Vervolgens ziet de rechtbank zich voor de vraag gesteld of er sprake is van een causaal verband tussen het verkeersongeval en het overlijden van het slachtoffer.
Uit de bewijsmiddelen volgt dat het slachtoffer is overleden aan haar verwondingen die zij heeft opgelopen als gevolg van de aanrijding. Dit is ook niet door de verdediging betwist.
Gelet op het voorgaande acht de rechtbank het primair ten laste gelegde feit wettig en overtuigend bewezen, zoals hierna onder 4.4 weergegeven.
Feit 2
De rechtbank constateert dat de Beneluxlaan als plaats van het ongeval ten laste is gelegd. Uit het dossier en wat ter zitting naar voren is gekomen, blijkt echter duidelijk dat het ongeval heeft plaatsgevonden op de Baden Powelllaan, die de Beneluxlaan kruist. De rechtbank zal de tenlastelegging daarom op dit punt verbeterd lezen.

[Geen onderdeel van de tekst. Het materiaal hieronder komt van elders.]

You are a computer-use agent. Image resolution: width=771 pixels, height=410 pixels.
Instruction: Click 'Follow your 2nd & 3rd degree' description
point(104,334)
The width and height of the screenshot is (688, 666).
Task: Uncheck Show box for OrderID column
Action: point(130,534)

De rechtbank heeft onder feit 1 reeds vastgesteld dat verdachte de bestuurder was van de auto die het slachtoffer heeft aangereden. Door de aanrijding is het slachtoffer op de motorkap en de voorruit van de auto terechtgekomen. Hierdoor is forse schade aan de auto ontstaan, onder andere aan de rechtervoorzijde van de voorruit van de auto. Het slachtoffer is daarna op de rijbaan terechtgekomen. Het kan dan ook niet anders dan dat verdachte wist dat hij aan het slachtoffer letsel had toegebracht. Hij had in die omstandigheden in ieder geval redelijkerwijs moeten vermoeden dat hij het slachtoffer in hulpeloze toestand achterliet toen hij besloot om door te rijden. Verdachte had terug moeten gaan naar de plaats van het ongeval om zich ervan te vergewissen hoe het met het slachtoffer ging en hulp moeten verlenen. Hij heeft dat niet gedaan en heeft zich daarmee schuldig gemaakt aan het verlaten van een plaats ongeval, zoals hierna onder 4.4 weergegeven.